TO DO:
Output each entry verbatim and exclude every picture from it.

RECORDS FOR THE TASK:
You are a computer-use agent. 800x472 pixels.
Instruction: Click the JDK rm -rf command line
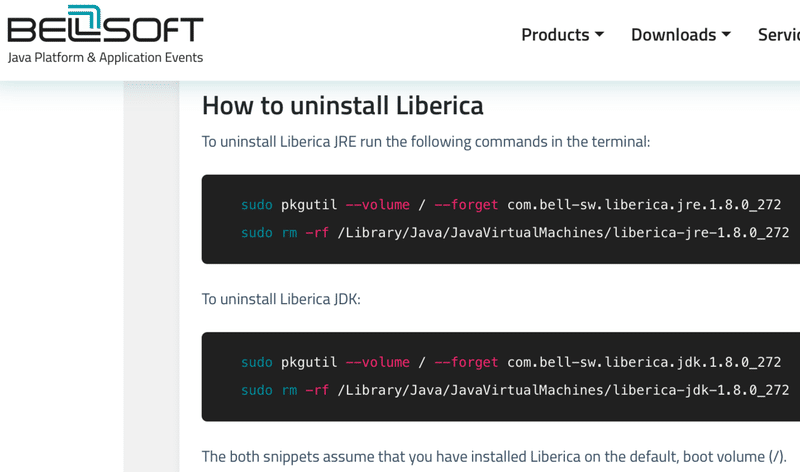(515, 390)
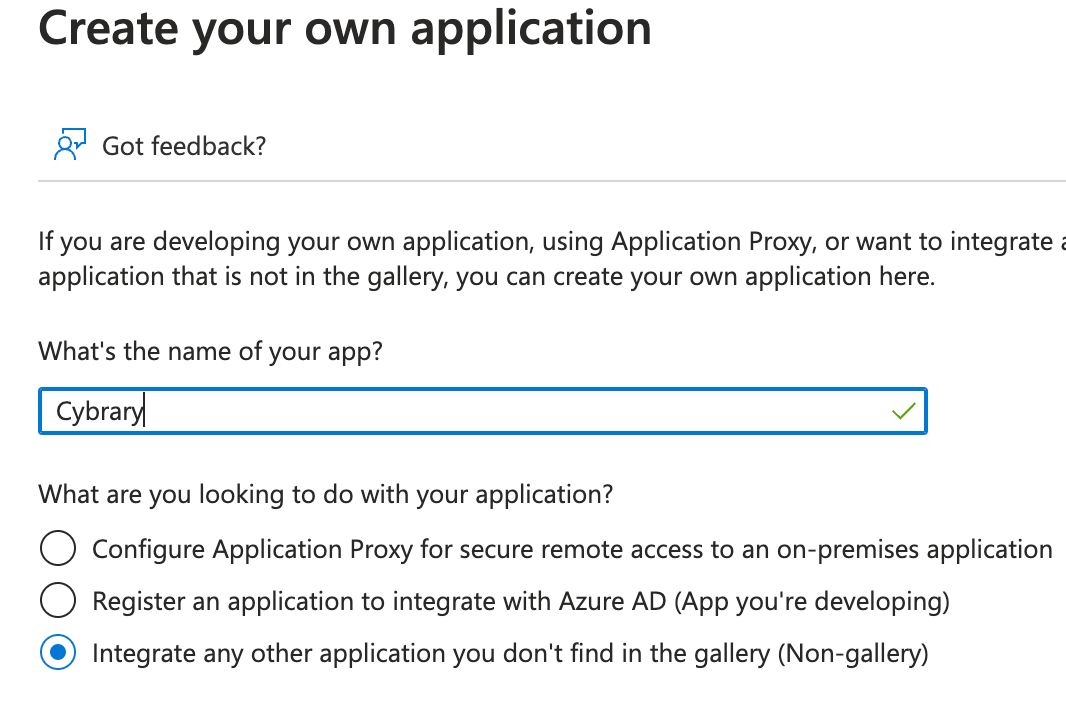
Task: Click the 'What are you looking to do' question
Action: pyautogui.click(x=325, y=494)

SOLUTION FOR THIS EXERCISE:
You are a computer-use agent. 800x472 pixels.
Instruction: Click the JDK rm -rf command line
(515, 390)
Task: Click the 'What are you looking to do' question
Action: pyautogui.click(x=325, y=494)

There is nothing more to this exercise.